Risks of automatic updates and how to mitigate them
Watchtower’s convenience has a downside: a new version can introduce a breaking change and knock out a service while nobody is watching. That is why its own maintainers recommend it for homelabs, media servers and development environments, and advise against using it in commercial production. These practices remove almost all of the risk:
- Pin major versions. Use tags such as
postgres:17instead ofpostgres:latestso Watchtower only applies minor patches within that branch and never a major-version jump. - Start in notify-only mode. With
WATCHTOWER_MONITOR_ONLY: "true", Watchtower checks and notifies but touches nothing; you decide when to update. - Enable by label. Automatically update what does not cause trouble and leave databases and delicate services out.
- Keep backups of your volumes. That is the safety net that lets you roll back if an update goes wrong.
As a one-off check, you can run a single pass and exit without leaving the container resident, handy for testing before you schedule it:
docker run --rm \
-v /var/run/docker.sock:/var/run/docker.sock \
nickfedor/watchtower:1.19.0 --run-once
Frequently asked questions
Is it safe to let Watchtower update everything automatically?
It depends on the service. For a homelab, enabling it by label only on stateless applications is fairly safe. On databases or critical services, notify-only mode or manual updates are preferable, because a major-version jump may require a migration. Pinning the image’s major version and keeping backups removes almost all of the risk.

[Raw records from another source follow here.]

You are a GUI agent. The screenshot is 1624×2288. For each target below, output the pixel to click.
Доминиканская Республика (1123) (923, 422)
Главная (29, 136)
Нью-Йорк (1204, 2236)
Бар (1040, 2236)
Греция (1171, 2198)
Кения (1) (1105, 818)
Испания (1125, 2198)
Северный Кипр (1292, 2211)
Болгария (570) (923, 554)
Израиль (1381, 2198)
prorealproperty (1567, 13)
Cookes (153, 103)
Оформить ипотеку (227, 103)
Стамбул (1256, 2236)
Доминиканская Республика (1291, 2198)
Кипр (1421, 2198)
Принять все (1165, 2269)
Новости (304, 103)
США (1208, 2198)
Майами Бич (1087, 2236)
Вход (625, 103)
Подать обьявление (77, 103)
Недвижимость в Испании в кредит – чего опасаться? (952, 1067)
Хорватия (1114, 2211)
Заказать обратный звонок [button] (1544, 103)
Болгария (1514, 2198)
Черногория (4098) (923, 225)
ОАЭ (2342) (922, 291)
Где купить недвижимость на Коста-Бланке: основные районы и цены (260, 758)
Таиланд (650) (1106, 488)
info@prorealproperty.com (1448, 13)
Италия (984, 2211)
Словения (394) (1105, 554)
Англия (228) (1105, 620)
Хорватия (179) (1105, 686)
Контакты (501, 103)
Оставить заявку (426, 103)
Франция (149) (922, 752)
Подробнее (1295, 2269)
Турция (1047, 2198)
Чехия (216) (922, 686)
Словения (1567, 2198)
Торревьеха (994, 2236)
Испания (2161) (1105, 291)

Does Watchtower still work now that the original project is archived?
Yes. The containrrr/watchtower:1.7.1 image still starts and updates containers, but it no longer receives security patches. The recommended move is to migrate to the maintained nickfedor/watchtower fork, which is compatible piece by piece: in practice you only change the image name in your docker-compose.yml.
How do I update only some containers?
Add WATCHTOWER_LABEL_ENABLE: "true" to the Watchtower service and put the label com.centurylinklabs.watchtower.enable=true only on the containers you want kept current. Those without it are excluded, so you can automate the trivial ones and manage the delicate ones yourself.
Conclusion
Watchtower takes one of the most tedious parts of running services on Docker off your plate: keeping an eye on every new version. With a ten-line docker-compose.yml your updates stay current, and with labels and notify-only mode you keep control over what gets updated and when. Remember to use the nickfedor/watchtower fork, pin the major versions of your images and keep backups of your volumes. The natural next step is to make sure you receive the alerts by setting up your own Gotify server.